Home Manx Life Mrs Gilrea of the East Nappin

Mrs Gilrea of the East Nappin

by Bernadette Weyde
1.6K views

This photograph is of Mrs Mary Gilrea spinning outside her sod house on the East Nappin in Jurby on the Isle of Man in 1897.

In the northern parishes where building stone was scarce, crofts and other small houses were built either of sods or of puddled clay mixed with chopped straw or chaff – the ‘thie voaid’ (sod house) and ‘thie laagh’ (mud house) respectively. Feltham in his work ‘A Tour Through the Isle of Man’ in 1797 provides a glimpse of Jurby parish when houses such as this were thick on the ground and scarcely to be distinguished from it.

Thick as the cottages are, they do not strike the eye: the walls of the huts are seldom above seven feet high, composed generally of sods of earth and the roof thatched with straw which soon becomes a murky hue.”

When crofts became uneconomic as agricultural units, many were taken over to increase the acreage of larger farms and the sod and mud houses in the fields were levelled to the ground, “put to the field” as was said locally.
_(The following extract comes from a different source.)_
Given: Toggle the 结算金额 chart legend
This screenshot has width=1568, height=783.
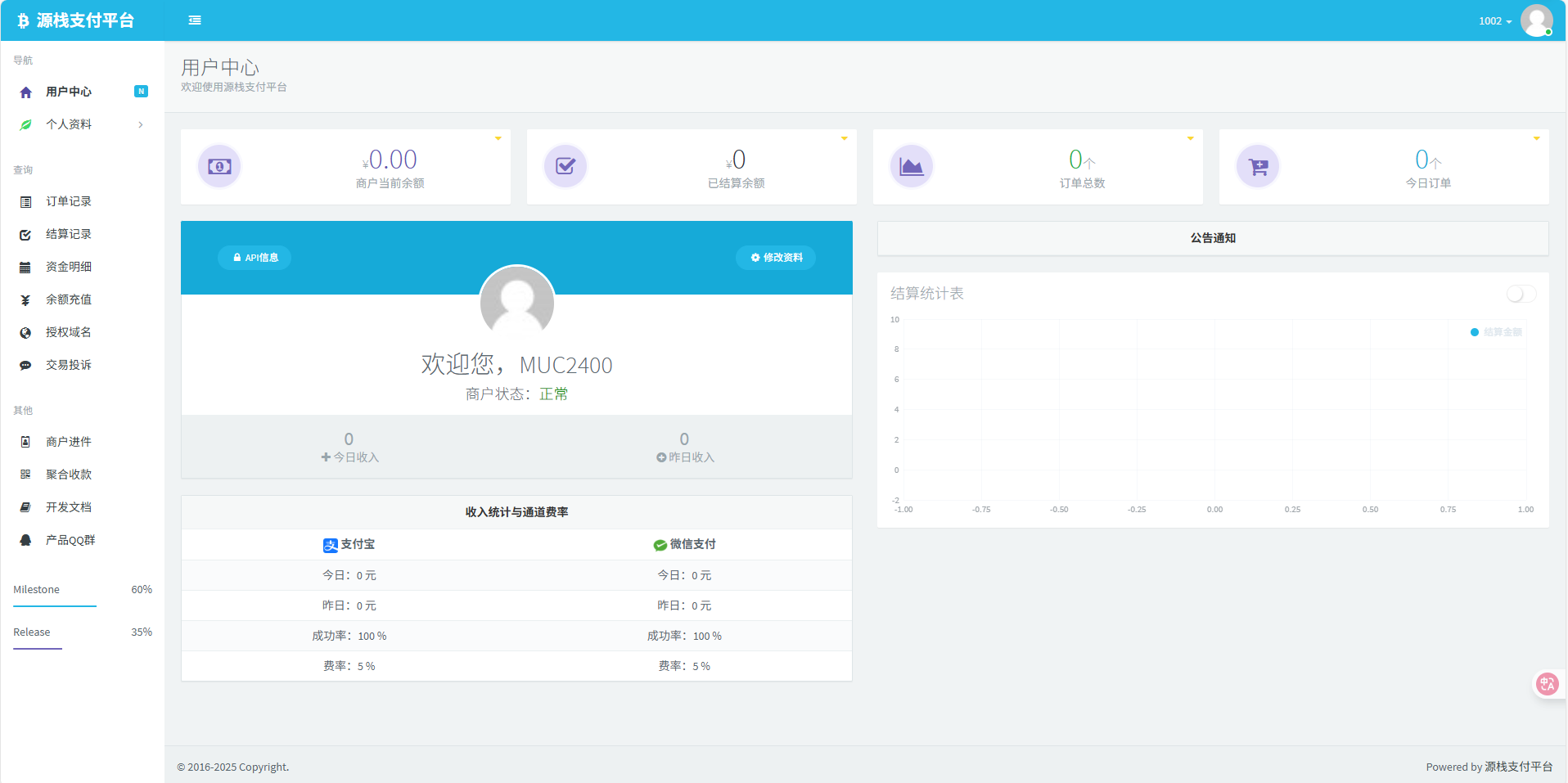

These houses were literally dug out of the ground and when completed were not raised far above it. The late Mr John Kneen of Ballaugh who used to visit the Gilreas has said that their house was built of sods dug out of the site itself so that the ground sloped down to it and the house stood in a hollow. It appears to have no windows in the front wall; Mr Kneen mentions one bedroom window but whether in back or gable wall he does not say. He describes the ‘scaa’ (screen/guard/fence) of gorse which served as a door, and the moveable windshield similarly constructed. The scaa was a bundle of gorse branches tired together with suggane (twisted straw rope) and supported on a wooden framework.

In districts where sod houses are found the only available building stones were the rounded stones from the shore and these were sometimes used to strengthen the more vulnerable parts of the walls either as a foundation or as an outer facing. In Mary Gilrea’s house shore stones were used in the ‘chiollagh’ (hearth/fireplace), and the low chimney appears also to be stone built. No other details of the construction of the chiollagh are known but it is probable that it had a basketwork hood or “scoop” of plastered lath or suggane, in which case the chiollagh wall mentioned would be the interior gable wall behind the open fire. The house was thatched with bent (a grass) and with suggane, and it may be seen that the thatch and roping were carried almost to the chimney top. The curve of the hipped roof seen on the left has become straightened out on the chimney side into an almost vertical line.

Leaning against the front wall is a three pronged smithy-made ‘grep’, a digging fork. Mrs Gilrea’s sunbonnet and the luxuriant growth sprouting on the sod walls would seem to indicate that she had come outside to do her spinning in the spring or early summer.